About 25,000 of the $4 and $5 values were sold, but the overwhelming majority of these stamps are now defective. For some reason, the paper that these stamps were printed on thinned, creased, or got scuffed with the greatest of ease. Ninety-five percent of Columbian stamps have some fault or another. A beautiful-looking set with tiny thins would sell for about one-sixth of what a perfect set would. It is for each collector to decide for himself what quality is worth.

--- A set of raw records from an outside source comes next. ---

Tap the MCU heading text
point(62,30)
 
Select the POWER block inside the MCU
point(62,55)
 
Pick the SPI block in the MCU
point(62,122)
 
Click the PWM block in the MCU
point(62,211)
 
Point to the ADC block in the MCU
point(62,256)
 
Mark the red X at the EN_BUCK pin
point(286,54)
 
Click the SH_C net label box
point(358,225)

In 1894, the Post Office Department began having its stamps printed for it by the Bureau of Engraving and Printing (BEP), the same government agency that printed money. The BEP had competed for the 1894 contract, and not only was its price lower, but there was the added convenience of having the work done in Washington near the Post Office Department, allowing greater responsiveness to department needs. The 1894 set contained the same portraits of prominent Americans as the 1890 set, with some values changed and with new values added up to $5. Triangles were added to the upper left corner. Fewer than 6,000 complete sets were sold; of the $5 value, many were used for postage and destroyed. This set is a genuinely undervalued one. As these were the first stamps produced by the Bureau of Engraving and Printing- a good printer but new to stamps- the quality of production, and especially the alignment of the perforations, was poor. Expect to pay great premiums for perfect examples.

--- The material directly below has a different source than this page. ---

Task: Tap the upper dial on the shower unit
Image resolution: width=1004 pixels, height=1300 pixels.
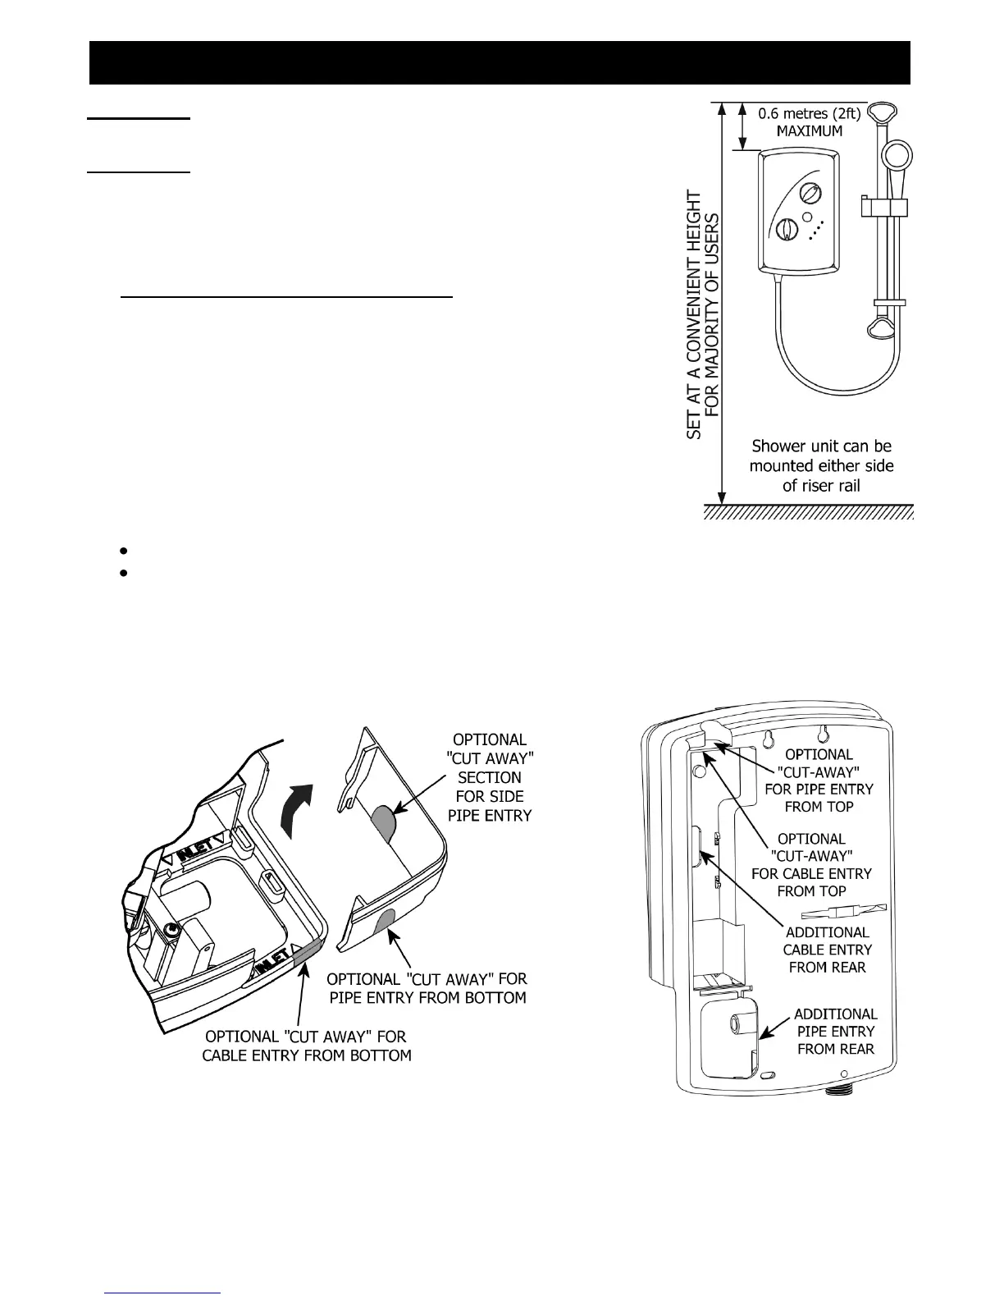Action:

In 1895, the Post Office Department ordered the 1894 set to be printed on watermarked paper, which means that philatelists treat the 1895 set as a completely different issue. The paper was water-marked in the sheet with a large repeating double-lined watermark, “U.S.P.S” (United States Postal Service), 16 millimeters high, in a continuing pattern across the sheet. Stamps frequently have parts of one or more letters watermarking them. These stamps were watermarked because some counterfeits of the 1894 issue had shown up and the postal authorities thought they could better discourage counterfeiting if they printed on watermarked paper. This watermark continued on all stamps until 1910, when a different watermark pattern- using the same letters, but in single line- was used until 1917. Since 1917, no United States stamps have been ordered on watermarked paper.

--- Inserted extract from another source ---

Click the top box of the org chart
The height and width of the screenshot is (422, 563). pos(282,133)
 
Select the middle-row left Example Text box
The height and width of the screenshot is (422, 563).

Part of the reason for the scarcity of the 1894 issues is the quick advent of the 1895 watermarked stamps. The previous issue was in use only a short time and was removed from sale without much warning. Then, as now, collectors usually bought their high-value stamps from the post office at the end of a run rather than the beginning. Why would a collector tie up $5 or more (when $5 bought the average family food for a week, not just a skimpy lunch) for a stamp that would be on sale for years when he could buy it as easily just before it went off sale? many rarities are created in this way; that is, when the post office quickly and without the usual warning takes an item off sale and collectors who have been waiting to buy it are caught empty-handed. It would seem prudent, then, to buy your high values early in the run. But by the same token, many dollar-value stamps are kept in the post office for five or ten years. T tie up money in quantities of high-value stamps that will show no increase in value until they are taken off sale is not prudent either.
The 1895 watermarked issue (#264-278) is far less scarce than the 1894 unwatermarked, with over 25,000 of the $5 value (#278) distributed.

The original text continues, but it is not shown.